170MB isn't that large. I'm thinking that the election might be taking some time because of
the issue described in ZK-2164. In that jira, the election was failing, but I can see the
blocking call causing the election to take longer as well. You may want to test that fix and
see if it makes any difference to you.
-Flavio
> On 29 Apr 2015, at 19:05, Karol Dudzinski <karoldudzinski@gmail.com> wrote:
>
> The snapshots are a bit larger than I'd like (~170MB) but the bit that takes time is
actually before that.
>
> On a successful election, on the new leader I see the following:
> - LEADER ELECTION TOOK: 12345
> - Synchronizing with Follower...
> - Sending DIFF or SNAP
>
> That last bit will take a long time if the snapshot is large, agreed. However, for me
it's arriving at the LEADER ELECTION TOOK bit that takes a long time. And the bit between
that and the Synchronizing often times out with the messages I described in my previous email.
>
> Karol
>
>> On 29 Apr 2015, at 18:46, Flavio Junqueira <fpjunqueira@yahoo.com.INVALID>
wrote:
>>
>> Check the size of your snapshot files. If during election you need to transfer snapshots
and they are large, then recovery is going to take longer. We try to send a diff of the txns
when possible, and sending a diff is much faster compared to send a full snapshot. Sending
a diff isn't always possible, depending on how far behind followers compared to the leader,
so the difference might be due to snapshots and diffs.
>> -Flavio
>>
>>
>> On Wednesday, April 29, 2015 6:32 PM, Camille Fournier <camille@apache.org>
wrote:
>>
>>
>>
>> Don't suppose you could share some snippets of the log messages you're
>> seeing a lot?
>>
>> On Wed, Apr 29, 2015 at 1:29 PM, Karol Dudzinski <karoldudzinski@gmail.com>
>> wrote:
>>
>>> Did a bit more investigation today though I didn't try the prod snapshot
>>> in a test cluster. I did however find a couple of other strange things
>>> which I'd initially missed.
>>>
>>> When the leader of this particular cluster goes for a reboot, I see many
>>> notification printouts from FastLeaderElection. On some occasions I've
>>> seen nearly 50. In other clusters I usually see 5 or thereabouts. The
>>> number of these notifications seems to correlate with how long election
>>> took. What could cause it to require exchanging so many messages?
>>>
>>> This cluster also seems to often timeout while syncing after selecting the
>>> leader. On the new leader I see the expected number of "Follower sid: ..."

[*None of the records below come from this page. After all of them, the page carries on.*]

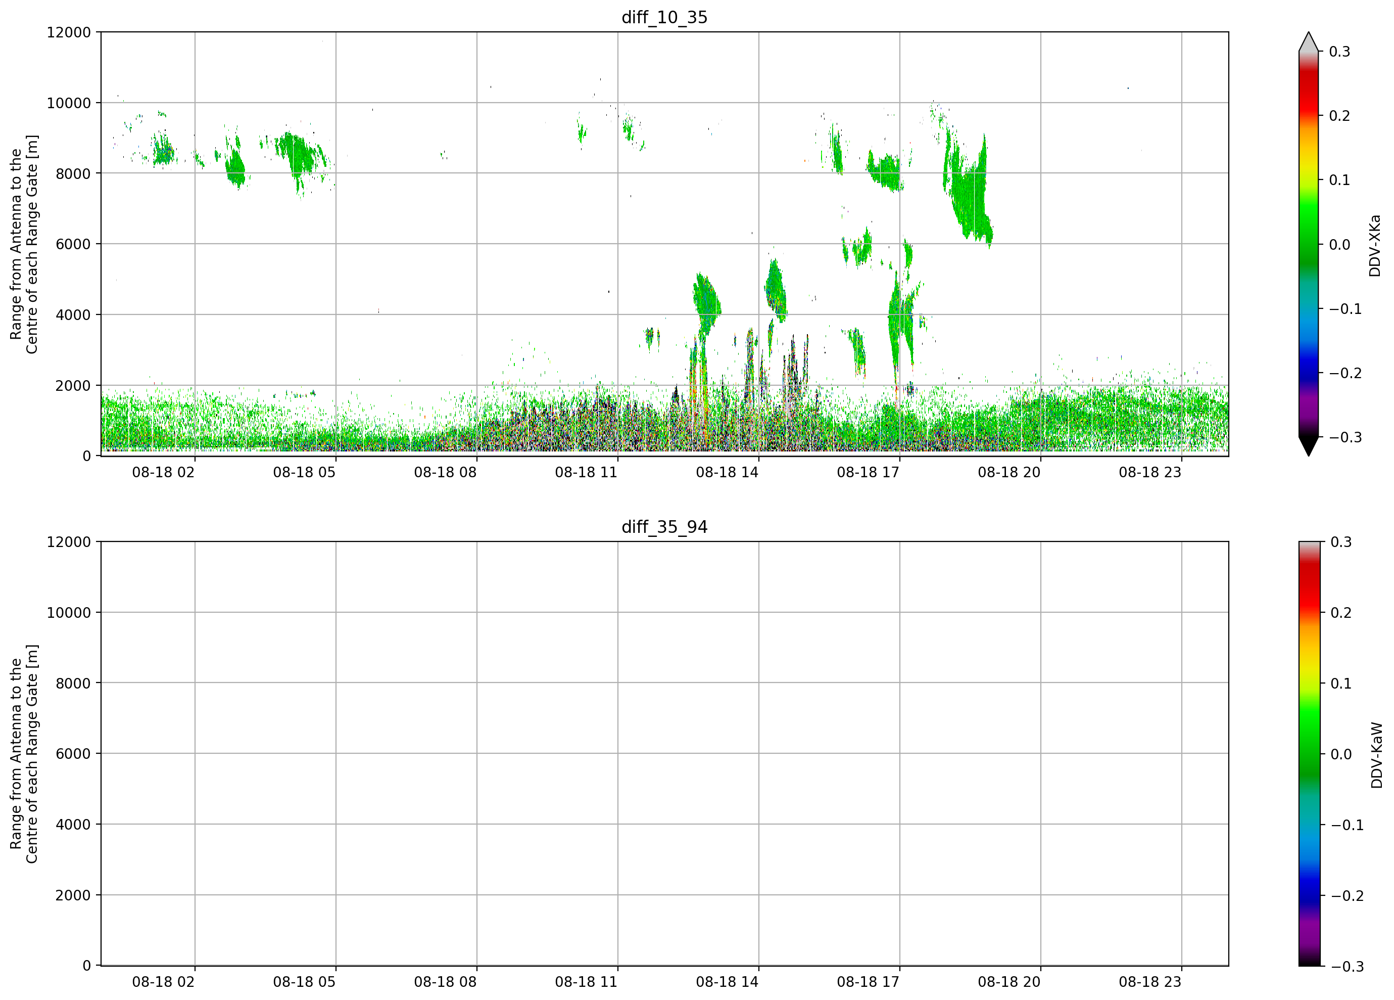The height and width of the screenshot is (1000, 1394).
Task: Select the upward arrow on top colorbar
Action: coord(1309,42)
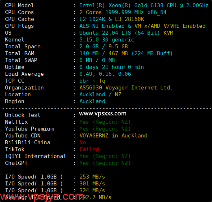Click the TCP CC bbr + fq value
Viewport: 212px width, 202px height.
(92, 81)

>>> messages but it doesn't always get to the "Synchronizing with Follower"
>>> part. On the leader I then get a "Unexpected exception causing shutdown
>>> while sock still open" message followed by a GOODBYE for one of the
>>> followers. At the same time on that follower I see a "Exception when
>>> following the leader" caused by a read timeout in
>>> Learner.registerWithLeader. Does anything happen prior to syncing that
>>> could take a long time?
>>>
>>> Thanks,
>>> Karol
>>>
>>>>> On 28 Apr 2015, at 20:22, Karol Dudzinski <karoldudzinski@gmail.com>
>>>> wrote:
>>>>
>>>> Well these are prod clusters so my ability to experiment is rather
>>> limited. I can take a copy of the snapshot and try both 3 node and 5 in a
>>> test cluster.
>>>>
>>>> One thing I forgot to mention is that in most clusters the number of
>>> election notification log lines I see is typically, give or take, the same
>>> as the number of participants. In this cluster however, it's typically 2
>>> or 3 times as many notifications as the number of participants.
>>>>
>>>> My gut feeling is it's more likely to be due to load as the 5 node
>>> cluster is much busier and the election time has been increasing over time
>>> (as has load). I have no idea exactly what load though, whether it's
>>> number of clients, frequency of transactions, total data size, etc. I
>>> don't understand why though but that may just be my limited knowledge of
>>> the election protocol.
>>>>
>>>> Karol
>>>>
>>>>> On 28 Apr 2015, at 19:54, Camille Fournier <camille@apache.org>
wrote:
>>>>>
>>>>> Just out of curiosity, if you start the 5 node cluster up with only 3
of
>>>>> the nodes to begin with (like, config 5, but only bring up 3 processes),
>>>>> does it speed up the leader election or is it still slow?
>>>>>
>>>>> C
>>>>>
>>>>> On Tue, Apr 28, 2015 at 1:41 PM, Karol Dudzinski <
>>> karoldudzinski@gmail.com>
>>>>> wrote:
>>>>>
>>>>>> Hi,
>>>>>>
>>>>>> We're seeing some rather strange leader election in one of our
>>> clusters.
>>>>>> The duration reported by the "FOLLOWING - LEADER ELECTION TOOK" log
>>> line
>>>>>> (and equivalent for the leader) seems to vary hugely. During one
>>> rolling
>>>>>> reboot, I saw the number reported as small as 39ms and as large as
57
>>>>>> seconds (difference in units is not a typo). The average is just
>>> about 10
>>>>>> seconds and std dev also about 10 seconds. So the time taken is
not
>>> only
>>>>>> quite large, it's also very variable.
>>>>>>
>>>>>> We have other clusters but the average election time in those is
in the
>>>>>> hundreds of millis with std dev in a similar ballpark. I guess one
>>>>>> difference is the "slow" cluster is 5 participants while the others
>>> are 3,
>>>>>> which may be a factor but I wouldn't expect it to make two orders
of
>>>>>> magnitude difference!
>>>>>>
>>>>>> So my question is, what factors contribute to the election time
>>> reported
>>>>>> by these log lines? And what can we do to speed this up?
>>>>>>
>>>>>> As far as I understand from logs and a quick browse through the code
>>> that
>>>>>> time is the time to select a leader. Syncing up to the leader happens
>>>>>> after that. The syncing part I can understand will vary depending
on
>>> load
>>>>>> but I don't see why selecting the leader would.
>>>>>>
>>>>>> Thanks,
>>>>>> Karol
>>
>>
>>
|